● HOW TO COMPLETE THIS TASK
Return the lines that run from the line containing "Screen dimensions: 290x139" through the end of the entries, both ends included. Leave out all pictures.
BEGIN
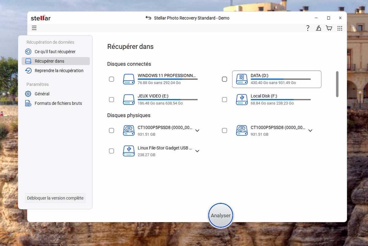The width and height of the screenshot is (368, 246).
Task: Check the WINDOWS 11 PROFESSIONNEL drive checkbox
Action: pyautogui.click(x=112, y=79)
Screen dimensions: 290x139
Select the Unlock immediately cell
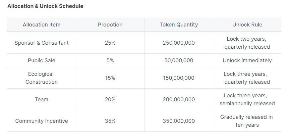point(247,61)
END
● EXPECTED OUTPUT
Screen dimensions: 290x139
Select the Unlock immediately cell
point(247,61)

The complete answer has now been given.